Howick Place team agree to London mayor's cash demands after planning consent denied
Developers have caved in to London mayor Boris Johnson's cash-for-Crossrail demands, short-circuiting a potential legal challenge.
Doughty Hanson and Terrace Hill handed Johnson the £120,000 in order to get their Howick Place scheme off the ground.
Last week, Johnson refused planning permission for the first time after the duo declined to hand over the cash.
The U-turn strengthens the mayor's hand in requiring other central London developments to stump up the levy before planning consent is given.
Lawyers had previously questioned the legality of imposing the levy before the London plan had been formally altered to reflect the policy.
Lovells' head of planning, Michael Gallimore then said it was a “stark warning” that the mayor would not wait to make developers foot a share of the Crossrail bill. "The extent to which a direction to refuse on this basis can be justified legally is highly questionable."
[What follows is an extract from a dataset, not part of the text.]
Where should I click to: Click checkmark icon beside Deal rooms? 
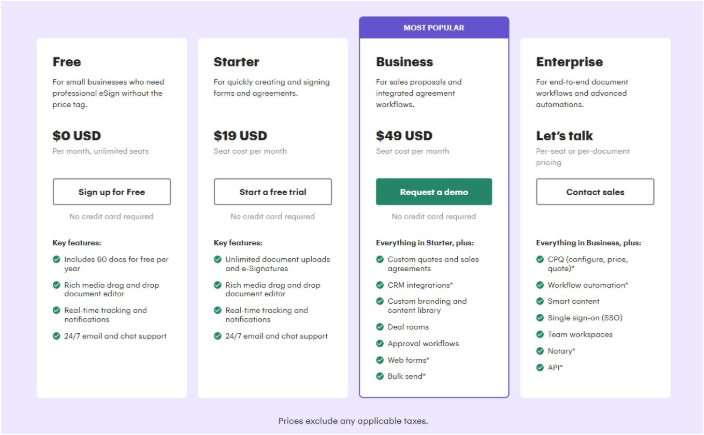click(380, 326)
Simon Turnbull, planning partner at law firm LG, said the developers would probably have won an appeal but probably did not want to risk the “cost, expense and delay.”
“A bird in the hand is worth two in the bush,” he said.
After trumpeting his success in gaining the contribution, a press release from the mayor appealed to developers' good nature: “I want to assure the capital's development sector that I am working with, not against them. We will continue to seek a financial contribution in respect of developments that fall within the new policy but will do so pragmatically and consider each case in the light of its individual circumstances.”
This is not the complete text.